Sunday, June 3, 2012

Childhood Cancer Awareness



Well, I know some of you are going to think I'm ungrateful and should stop whining with this post...just be grateful for what I have, and shut up!  But I can't.  I really can't.  Right now, as I type, Sammy is putting together his Millennium Falcon Lego set all by himself and looks adorable with his shaggy long blonde hair and unfairly long eyelashes.  At school the other day, he swung from the monkey bars, showing off his latest accomplishment, hanging upside down and then pulling his own body weight up with his new-found upper body strength.  It is like cancer never happened...except it did...and Sammy is a normal boy again.

But...and this is where you may want to tell me to shut up moaning...if I hear one more person tell me I can put cancer behind me, move on, and try to forget about it all, I may just punch them!  A little harsh I know, but here is why I can never forget or put it all behind me:

Yesterday was my anniversary.  I did not spend it with my family, but at CHAM 9. Yes, many of you will remember that is the floor the cancer children go to for treatment and for neutropenia/infections/complications etc.  It is not the day clinic.  It is the floor Sammy spent most of his first year on, mainly because his body was so ravaged by the chemo, he was constantly neutropenic.

I was not at CHAM 9 with Sammy,  He doesn't even know I was there because I was visiting G, Sammy's cancer buddy.  The little boy who had the same leukemia as Sam and had the same treatment.  He was our guide as he started treatment a couple of months before.  He got better and showed us how great being done is.  Now he sits in CHAM waiting for his counts (ANC) to get above zero.  He is neutropenic from the chemo of his new protocol.
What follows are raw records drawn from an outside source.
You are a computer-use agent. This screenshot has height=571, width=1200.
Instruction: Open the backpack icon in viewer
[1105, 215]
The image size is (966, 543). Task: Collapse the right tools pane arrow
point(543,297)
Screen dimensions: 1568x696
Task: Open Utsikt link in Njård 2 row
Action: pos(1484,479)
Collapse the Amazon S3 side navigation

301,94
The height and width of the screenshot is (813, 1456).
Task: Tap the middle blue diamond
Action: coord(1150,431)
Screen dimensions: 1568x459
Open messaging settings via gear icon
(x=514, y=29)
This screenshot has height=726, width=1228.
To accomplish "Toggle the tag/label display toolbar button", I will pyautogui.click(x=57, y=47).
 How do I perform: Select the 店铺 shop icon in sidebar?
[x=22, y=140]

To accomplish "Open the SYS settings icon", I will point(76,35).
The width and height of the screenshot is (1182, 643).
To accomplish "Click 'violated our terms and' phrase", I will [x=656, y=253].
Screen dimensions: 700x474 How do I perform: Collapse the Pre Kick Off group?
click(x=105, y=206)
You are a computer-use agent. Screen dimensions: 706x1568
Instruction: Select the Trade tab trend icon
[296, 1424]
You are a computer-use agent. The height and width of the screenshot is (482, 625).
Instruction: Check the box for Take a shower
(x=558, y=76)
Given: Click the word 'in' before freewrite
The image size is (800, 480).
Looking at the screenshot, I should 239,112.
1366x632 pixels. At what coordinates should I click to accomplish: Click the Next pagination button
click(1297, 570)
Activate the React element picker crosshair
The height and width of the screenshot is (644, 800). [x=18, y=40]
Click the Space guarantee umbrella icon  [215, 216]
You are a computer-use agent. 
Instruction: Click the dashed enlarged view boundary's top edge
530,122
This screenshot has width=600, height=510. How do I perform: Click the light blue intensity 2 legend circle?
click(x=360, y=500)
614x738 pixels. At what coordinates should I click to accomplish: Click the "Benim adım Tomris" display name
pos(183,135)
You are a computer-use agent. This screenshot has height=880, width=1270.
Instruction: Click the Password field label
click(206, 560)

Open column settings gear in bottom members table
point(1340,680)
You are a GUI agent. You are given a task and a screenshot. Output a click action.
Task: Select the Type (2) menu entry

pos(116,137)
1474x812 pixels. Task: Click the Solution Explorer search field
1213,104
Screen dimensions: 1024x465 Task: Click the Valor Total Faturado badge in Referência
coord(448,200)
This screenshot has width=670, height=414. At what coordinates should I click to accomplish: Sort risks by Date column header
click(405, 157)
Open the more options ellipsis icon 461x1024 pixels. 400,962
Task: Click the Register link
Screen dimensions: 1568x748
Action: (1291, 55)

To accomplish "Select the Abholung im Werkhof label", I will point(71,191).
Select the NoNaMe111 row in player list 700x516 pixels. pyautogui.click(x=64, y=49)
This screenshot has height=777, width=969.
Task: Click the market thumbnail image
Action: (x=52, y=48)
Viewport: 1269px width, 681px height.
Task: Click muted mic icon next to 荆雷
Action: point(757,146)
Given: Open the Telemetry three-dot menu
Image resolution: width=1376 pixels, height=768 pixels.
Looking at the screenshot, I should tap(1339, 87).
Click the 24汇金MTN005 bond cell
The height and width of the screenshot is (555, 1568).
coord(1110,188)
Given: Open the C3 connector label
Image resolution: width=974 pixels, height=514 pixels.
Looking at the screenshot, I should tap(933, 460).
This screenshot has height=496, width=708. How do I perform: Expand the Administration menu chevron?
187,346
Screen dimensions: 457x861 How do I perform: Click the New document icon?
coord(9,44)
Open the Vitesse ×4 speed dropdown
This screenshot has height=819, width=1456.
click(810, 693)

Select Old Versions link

He has relapsed and needs a bone marrow transplant.  He has leukemia again.

As I stepped out of G's room to give his some privacy for a moment, I noticed the mom of a very special 4 year old standing by the nurses station.  S has a brain tumor.  She has had surgery and probably needs another as only 2/3 of her tumor could be removed.  She has a scar on her bald head from ear to ear.  She is doing well but her cancer is very rare so everything is unknown.  There are no statistics to comfort her parents.  Not that anyone can go by that as G shows.

I know S and her family through the wonderful families at school.  It was her mom's cousin who helped organize all the SuperSammy t.shirts for his fundraiser.  Now she has made up the same shirt, in a different color, for S.

We try to make cancer go away for Jack and Sam.  I know it will be with them forever because it was such a traumatic time in their lives.  However, they deserve to put it behind them and live happily ever after.

As adults, we can do the same.  But how can we ignore G and S?  How can the faces of those who lost their battle ever leave our memories....and why should they?  We honor them by fighting to end cancer.  We honor Sammy by fighting to end cancer, even if he never experiences it again.  We cannot turn away.  We know too much.

Awareness is key.  The more people who know about childhood cancer (any kind; I am way beyond just leukemia now), the better.  Not because they might donate money to a cancer charity which conducts research (although it helps) but because they might tell a few people and raise awareness too.

I am not asking for anyone to live with daily thoughts about children with cancer.  I am hoping more people come to understand how 49 children are diagnosed each day in this country, and 7 will die.  Then, maybe they won't tell me I can forget about it all and move on.  Maybe they will ask how they can help children with cancer because they realize I may well know what they can do!